An ancient statue known as 'iron man' was carved from a meteorite which crashed on Earth thousands of years ago. An ancient statue known as 'iron man' was carved from a meteorite which crashed on Earth thousands of years ago.
Berlin - An ancient Buddhist statue that a Nazi expedition brought back from Tibet before World War II was carved from a meteorite that crashed on Earth about 15 000 years ago.
Elmar Buchner of the University of Stuttgart said on Thursday that the statue was brought to Germany by the Schaefer expedition.

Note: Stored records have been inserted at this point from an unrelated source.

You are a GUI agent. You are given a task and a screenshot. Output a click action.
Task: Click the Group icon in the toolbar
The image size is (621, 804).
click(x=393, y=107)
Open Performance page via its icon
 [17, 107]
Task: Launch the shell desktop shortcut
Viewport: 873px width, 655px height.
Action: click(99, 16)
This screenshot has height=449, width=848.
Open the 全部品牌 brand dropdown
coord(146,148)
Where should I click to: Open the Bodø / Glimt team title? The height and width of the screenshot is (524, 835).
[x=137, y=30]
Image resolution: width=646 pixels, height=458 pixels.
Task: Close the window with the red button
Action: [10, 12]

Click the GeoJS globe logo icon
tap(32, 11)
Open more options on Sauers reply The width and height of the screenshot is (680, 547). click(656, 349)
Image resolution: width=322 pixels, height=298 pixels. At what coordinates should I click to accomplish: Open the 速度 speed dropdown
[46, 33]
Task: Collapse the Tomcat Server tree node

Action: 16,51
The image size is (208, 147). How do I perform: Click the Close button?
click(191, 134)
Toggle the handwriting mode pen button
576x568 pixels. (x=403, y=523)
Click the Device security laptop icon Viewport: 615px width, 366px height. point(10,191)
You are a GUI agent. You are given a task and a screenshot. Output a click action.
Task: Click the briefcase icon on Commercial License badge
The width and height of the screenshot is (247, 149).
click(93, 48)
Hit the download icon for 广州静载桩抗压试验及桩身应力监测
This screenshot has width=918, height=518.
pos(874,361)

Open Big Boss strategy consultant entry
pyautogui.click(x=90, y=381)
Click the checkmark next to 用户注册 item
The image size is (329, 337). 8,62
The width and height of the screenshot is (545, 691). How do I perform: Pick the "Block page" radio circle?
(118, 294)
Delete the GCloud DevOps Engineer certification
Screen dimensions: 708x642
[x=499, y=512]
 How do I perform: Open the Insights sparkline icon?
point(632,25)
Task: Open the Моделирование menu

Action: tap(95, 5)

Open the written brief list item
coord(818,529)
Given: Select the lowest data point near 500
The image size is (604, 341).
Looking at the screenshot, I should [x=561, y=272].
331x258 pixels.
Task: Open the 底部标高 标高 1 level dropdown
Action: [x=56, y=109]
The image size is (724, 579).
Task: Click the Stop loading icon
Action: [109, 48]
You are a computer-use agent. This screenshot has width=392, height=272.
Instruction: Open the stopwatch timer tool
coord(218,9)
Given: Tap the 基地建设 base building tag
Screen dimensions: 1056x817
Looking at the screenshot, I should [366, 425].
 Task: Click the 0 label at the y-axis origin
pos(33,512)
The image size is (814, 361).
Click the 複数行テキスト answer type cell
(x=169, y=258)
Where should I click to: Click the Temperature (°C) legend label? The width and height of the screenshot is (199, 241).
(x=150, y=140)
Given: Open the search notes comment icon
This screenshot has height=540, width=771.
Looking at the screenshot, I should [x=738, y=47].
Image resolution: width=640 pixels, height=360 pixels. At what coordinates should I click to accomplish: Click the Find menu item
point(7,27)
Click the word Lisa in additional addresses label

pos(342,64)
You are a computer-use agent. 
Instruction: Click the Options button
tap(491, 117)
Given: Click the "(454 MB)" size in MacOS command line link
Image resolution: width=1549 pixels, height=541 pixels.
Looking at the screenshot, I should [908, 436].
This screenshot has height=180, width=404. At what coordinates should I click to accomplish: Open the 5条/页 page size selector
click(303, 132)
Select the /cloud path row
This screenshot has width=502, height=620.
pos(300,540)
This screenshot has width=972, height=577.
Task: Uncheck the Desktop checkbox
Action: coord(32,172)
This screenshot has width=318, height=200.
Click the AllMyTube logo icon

The Nazi-backed venture set out for Tibet in 1938 in part to trace the origins of the Aryan race – a cornerstone of the Nazis’ racist ideology.
The existence of the 10.6kg statue, known as “iron man”, was only revealed in 2007 when its owner died and it came up for auction, Buchner said.
Scientists were able to get permission from its new owner, who wasn’t disclosed, to conduct a chemical analysis that shows the statue came from the Chinga meteorite, which crashed in the area of what is now the Russian and Mongolian border.
The meteorite was officially discovered in 1913, but Buchner said the statue, of a Buddhist god called Vaisravana, could be 1 000 years old.
The Nazis were probably attracted to it by a left-facing swastika symbol on its front.
Scientists not involved in the study said the research linking the statue to the meteorite was credible.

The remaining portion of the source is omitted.